Giambattista Tiepolo (1696–1770)
Triumph of the Arts and Sciences, ca. 1730–31
Oil on canvas
21 7/8 × 28 3/8 in. (55.5 × 72 cm)
Museu Nacional de Arte Antiga, Lisbon
© Direção-Geral do Património Cultural / Arquivo de Documentação Fotográfica (DGPC/ADF); photo Luisa Oliveira
This is one of three surviving sketches by Tiepolo for Palazzo Archinto, here reunited for the first time. When Tiepolo painted this one, he had no idea what the quadratura around the fresco was going to look like; he therefore left his figures hovering in a cloudy sky, surrounded by an area of brown ocher color. The allegorical figures that populate this sketch are portrayed under the protection of Minerva and Apollo. At top left is Saturn, winged and with his scythe to signify the timeless nature of the arts and sciences.
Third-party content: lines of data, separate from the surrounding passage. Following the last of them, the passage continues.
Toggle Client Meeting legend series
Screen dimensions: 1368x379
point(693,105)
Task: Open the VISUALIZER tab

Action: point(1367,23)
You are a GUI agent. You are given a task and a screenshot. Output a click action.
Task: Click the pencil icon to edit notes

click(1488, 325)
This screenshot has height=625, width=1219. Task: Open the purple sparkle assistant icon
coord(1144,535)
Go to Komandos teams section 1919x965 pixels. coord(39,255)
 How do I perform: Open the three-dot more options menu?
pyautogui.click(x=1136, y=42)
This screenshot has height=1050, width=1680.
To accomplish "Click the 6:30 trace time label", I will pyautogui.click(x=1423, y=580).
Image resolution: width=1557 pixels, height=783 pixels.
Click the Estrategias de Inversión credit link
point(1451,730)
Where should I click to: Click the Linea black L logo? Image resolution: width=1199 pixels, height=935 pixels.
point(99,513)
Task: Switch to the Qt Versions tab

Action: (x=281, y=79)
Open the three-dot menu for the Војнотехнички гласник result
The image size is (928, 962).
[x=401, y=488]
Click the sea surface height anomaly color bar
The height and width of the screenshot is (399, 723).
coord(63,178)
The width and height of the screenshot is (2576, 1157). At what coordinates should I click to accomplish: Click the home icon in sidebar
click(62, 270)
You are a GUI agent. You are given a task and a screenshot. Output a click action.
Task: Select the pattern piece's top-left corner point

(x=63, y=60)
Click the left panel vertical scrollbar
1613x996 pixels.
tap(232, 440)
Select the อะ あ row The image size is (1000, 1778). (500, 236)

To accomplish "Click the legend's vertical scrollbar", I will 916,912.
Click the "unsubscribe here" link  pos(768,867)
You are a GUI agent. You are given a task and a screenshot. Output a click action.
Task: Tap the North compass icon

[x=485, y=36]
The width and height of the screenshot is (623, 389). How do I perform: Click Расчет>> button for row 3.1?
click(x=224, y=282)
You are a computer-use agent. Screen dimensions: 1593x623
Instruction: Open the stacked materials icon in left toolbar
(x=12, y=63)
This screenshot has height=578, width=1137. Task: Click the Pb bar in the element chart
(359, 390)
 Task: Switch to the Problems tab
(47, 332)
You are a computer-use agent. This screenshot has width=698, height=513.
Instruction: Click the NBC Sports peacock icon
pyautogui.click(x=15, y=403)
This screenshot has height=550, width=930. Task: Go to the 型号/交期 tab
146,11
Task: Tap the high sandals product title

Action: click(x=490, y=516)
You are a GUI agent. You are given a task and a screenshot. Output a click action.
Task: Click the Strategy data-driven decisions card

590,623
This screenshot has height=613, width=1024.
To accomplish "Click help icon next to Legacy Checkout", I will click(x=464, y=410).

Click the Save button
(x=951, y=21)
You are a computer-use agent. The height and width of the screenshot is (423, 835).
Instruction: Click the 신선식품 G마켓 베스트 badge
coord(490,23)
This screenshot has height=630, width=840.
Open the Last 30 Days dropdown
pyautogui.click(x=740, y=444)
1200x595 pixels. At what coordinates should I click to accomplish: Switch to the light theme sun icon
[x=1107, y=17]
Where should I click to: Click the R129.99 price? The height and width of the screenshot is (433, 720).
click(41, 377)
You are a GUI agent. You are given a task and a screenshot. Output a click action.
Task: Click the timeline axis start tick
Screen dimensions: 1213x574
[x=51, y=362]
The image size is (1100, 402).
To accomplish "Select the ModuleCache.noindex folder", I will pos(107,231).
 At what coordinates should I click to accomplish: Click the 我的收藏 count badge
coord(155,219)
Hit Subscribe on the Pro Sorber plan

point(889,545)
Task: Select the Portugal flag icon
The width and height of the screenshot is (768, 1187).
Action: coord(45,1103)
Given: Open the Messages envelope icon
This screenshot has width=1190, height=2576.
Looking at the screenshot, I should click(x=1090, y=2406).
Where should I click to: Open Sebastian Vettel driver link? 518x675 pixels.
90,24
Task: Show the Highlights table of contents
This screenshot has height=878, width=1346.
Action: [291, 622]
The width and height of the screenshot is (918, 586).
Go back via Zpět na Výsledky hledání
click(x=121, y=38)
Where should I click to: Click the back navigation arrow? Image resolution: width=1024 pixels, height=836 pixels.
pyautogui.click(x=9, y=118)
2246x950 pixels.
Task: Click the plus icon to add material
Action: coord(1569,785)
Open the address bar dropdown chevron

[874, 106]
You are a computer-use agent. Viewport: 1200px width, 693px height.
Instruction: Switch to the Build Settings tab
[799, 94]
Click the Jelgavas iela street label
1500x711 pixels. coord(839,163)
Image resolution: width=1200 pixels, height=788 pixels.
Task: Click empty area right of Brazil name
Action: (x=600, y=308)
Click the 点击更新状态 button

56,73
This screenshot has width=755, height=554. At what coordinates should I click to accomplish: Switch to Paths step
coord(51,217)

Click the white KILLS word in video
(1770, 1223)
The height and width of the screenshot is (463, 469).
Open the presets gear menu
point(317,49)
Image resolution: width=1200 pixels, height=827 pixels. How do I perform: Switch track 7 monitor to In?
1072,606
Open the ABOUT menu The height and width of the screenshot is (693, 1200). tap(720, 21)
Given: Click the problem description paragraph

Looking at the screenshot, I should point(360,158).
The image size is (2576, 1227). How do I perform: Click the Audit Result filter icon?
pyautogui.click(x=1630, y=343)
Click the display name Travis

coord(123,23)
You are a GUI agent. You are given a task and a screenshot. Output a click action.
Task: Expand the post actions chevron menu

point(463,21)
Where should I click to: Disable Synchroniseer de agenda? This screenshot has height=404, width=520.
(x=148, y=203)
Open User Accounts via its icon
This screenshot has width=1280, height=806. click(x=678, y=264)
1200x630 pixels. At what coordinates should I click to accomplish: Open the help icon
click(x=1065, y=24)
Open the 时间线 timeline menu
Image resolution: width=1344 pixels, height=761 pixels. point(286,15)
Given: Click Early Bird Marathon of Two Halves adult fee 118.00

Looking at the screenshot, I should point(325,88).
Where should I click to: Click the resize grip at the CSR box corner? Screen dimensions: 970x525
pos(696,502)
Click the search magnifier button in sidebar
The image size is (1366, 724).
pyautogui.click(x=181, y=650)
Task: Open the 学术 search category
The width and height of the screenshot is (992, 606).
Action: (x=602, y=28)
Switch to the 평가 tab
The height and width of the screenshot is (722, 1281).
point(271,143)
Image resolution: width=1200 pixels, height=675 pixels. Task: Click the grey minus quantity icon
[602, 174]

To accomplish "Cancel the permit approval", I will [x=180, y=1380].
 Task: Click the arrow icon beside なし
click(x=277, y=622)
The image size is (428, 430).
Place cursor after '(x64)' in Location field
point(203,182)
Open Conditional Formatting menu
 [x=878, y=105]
Each of the female figures in the painting is associated with an art or a science. Painting, brandishing brush and palette, is at center right. To her left is Music, seated with a viola. The woman with a closed book and the other one with a pen and an open book, are possibly History or Literature and Poetry, respectively. Further to the left is Sculpture, leaning over a marble bust and holding a chisel. To the left, on another cloud, are Arithmetic (in her left hand, a scroll inscribed with numbers) and Architecture (with a pendulum). Behind them, to the left, are Astronomy, measuring the heavens with a compass, and Dialectic in a helmet with white and black feathers and a half-moon on her forehead, and holding a double-edged dagger. At the right, a beautiful male figure with multicolored wings and holding an object that has been variously identified as a lens, magnifying glass, or mirror, may be an allegory referring to color and vision.